Powerful computers can wreak havoc on U.S. stock markets, creating hair-raising volatility and eroding investor confidence in the lightning-fast search for profit.
But far more powerful computers could help save it.
High-speed trading now dominates U.S. stock markets, buying and selling in a fraction of the time that it takes to blink. Computers detecting rapid swings in prices and instantly reacting builds volatility and more trades, generating a sea of chaotic data and a vicious feedback loop that can lead to nightmares far worse than May 2010’s infamous “flash crash.”
Faster still is “Edison,” a supercomputer tended by Lawrence Berkeley Laboratory scientists in a former Wells Fargo Bank building in downtown Oakland, Calif. Edison-like computers could track ultrafast trading across the nation’s many markets, detecting precursors to a crash — and sounding early warnings for regulators seeking to avert an economic wreck.
It would be like a NASCAR race yellow flag warning drivers to slow down, scientists say.
“If improved monitoring and regulation can build some greater trust in the market, everyone benefits,” said David Bailey, director of the lab’s new Center for Innovative Financial Technology, which is building a bridge that links computational science and financial market communities.
Edison loves big data. Its idea of an average day is simulating a supernova explosion, measuring the expanding universe’s rate of acceleration. Or modeling 150 years of Earth’s future climate change, in three dimensions.
When fully deployed later this year, Edison will perform as many as 2 quadrillion operations a second. How big is that number? Two quadrillion cups of water would fill Lake Tahoe twice.
Tracking every trade, in real time, on every U.S. stock exchange? No big deal.
“That data size — we routinely do 10 times that much. Easily. It’s a trivial matter,” said Bailey, a leading figure in both high-performance scientific computing and computational mathematics.
Not so long ago, life was simpler. U.S. stock markets moved at a human pace, simply matching buyers with sellers. But now many exchanges take place. And more than half of all trading is done by high-speed computer “traders” that live their electronic lives in server parks.
Most agree that computer trading is good for the average investor because it’s inexpensive. But it also triggers unpredictably large price swings — causing widespread Maalox moments. That’s breeding distrust in the market.
The “flash crash” of 2010 was triggered by a single firm using algorithms to rapidly sell 75,000 futures contracts.
In moments, the Dow Jones industrial average fell more than 700 points, or almost 10 percent, and quickly recovered.
Since then, numerous mini-flash crashes and other anomalies have slapped around stock values and investor confidence.
“Electronic markets … seem capable of impressively flaky behavior,” said Lawrence Berkeley Lab’s David Leinweber, a computer scientist, former investment manager and algorithmic trading specialist.
“We are lost in the jungle when it comes to our ability to understand ever-faster markets well enough to keep them safe, stable and secure,” he said.
Regulators with weak and incompatible computer systems have set safeguards.

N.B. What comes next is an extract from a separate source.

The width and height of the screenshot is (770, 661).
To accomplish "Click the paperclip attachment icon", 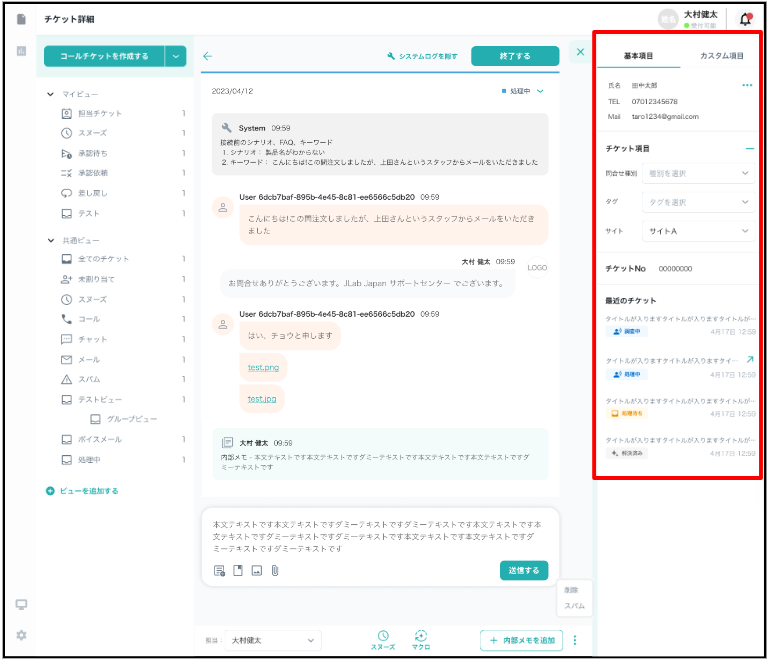I will click(x=274, y=570).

One uses shutdown switches — “circuit breakers” — to halt all trading. A second, called “limit up, limit down,” cancels trades outside a normal price range.
But these, said Leinweber, are like applying the rules of the road to aircraft. Slowing, rather than suddenly halting, markets is less traumatic.

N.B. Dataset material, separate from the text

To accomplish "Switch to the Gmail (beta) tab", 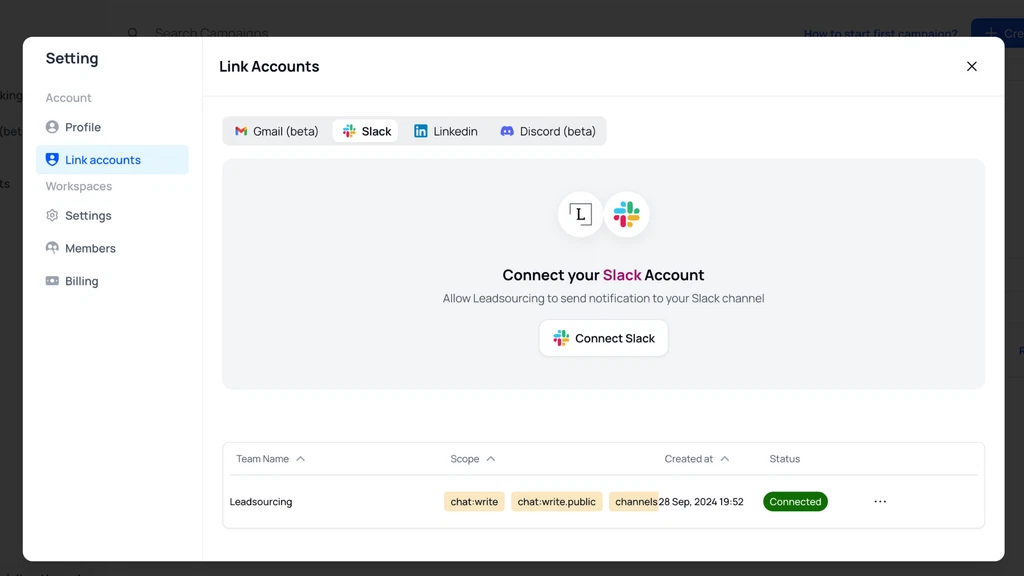I will [x=277, y=131].
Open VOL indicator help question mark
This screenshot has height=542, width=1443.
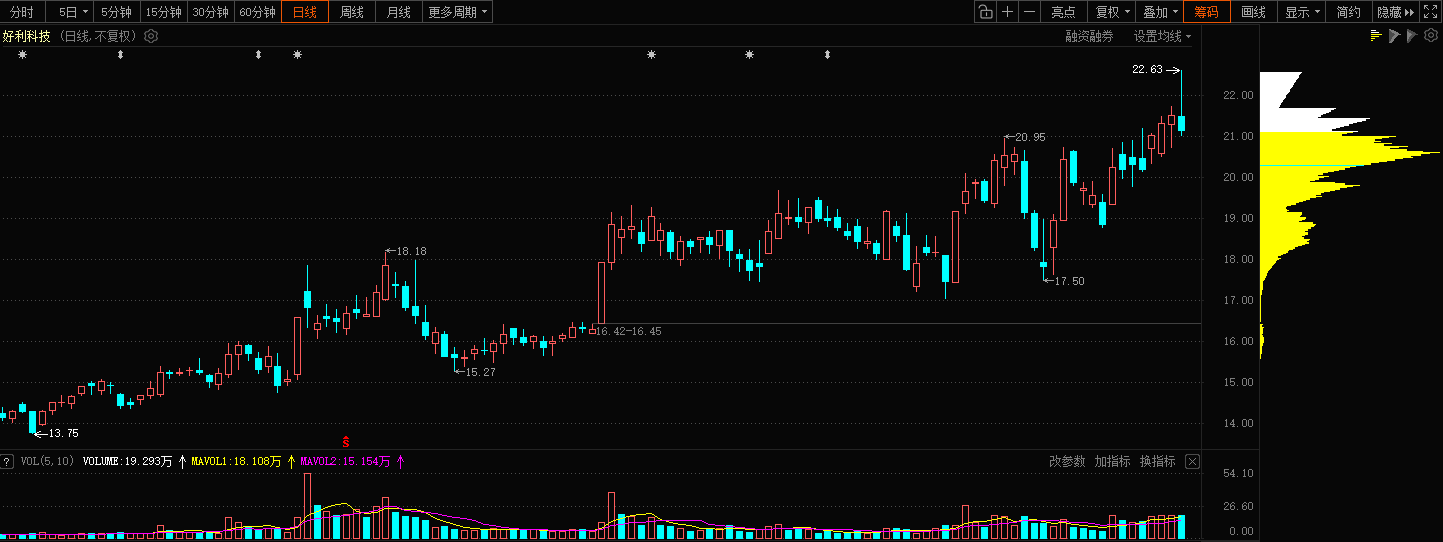point(7,461)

In early 2011, using the lab’s Cray XE6 “Hopper” supercomputer, Leinweber’s team found that a supercomputer could use a recently identified measure to warn of a looming flash crash.
Called Volume-synchronized Probability of INformed trading, or VPIN, it detects an imbalance between buy and sell orders, and growing volatility, about 45 minutes before a crash. It reveals “flow toxicity,” that is, when high-tech traders’ computers generate so many buy or sell orders that it becomes all but impossible to match orders. Amid this volatility, one side will stop trading to stem its losses, causing a sudden drop of prices that triggers an avalanche of similar withdrawals called a “flash crash.”
A second measure of market instability, the Herfindahl-Hirschman Index, or HHI, also rose sharply for some stocks, although not for others.
These two signals of instability — and that uneasy feeling that someone else has more information than you — do not give a clear direction of specific trades, said the lab’s John Wu. So they’re not likely to be exploited by someone hoping to jump in and profit.
But they might be useful “for regulators to impose some rules that might slow down the market so we don’t get into a sort of feeding frenzy,” he wrote in an e-mail.
Market experts said they saw promise in the idea. Leinweber “is well situated to speak to the role that machine learning and artificial intelligence can play for detecting patterns in markets,” said David Andre of San Francisco’s Cerebellum Capital.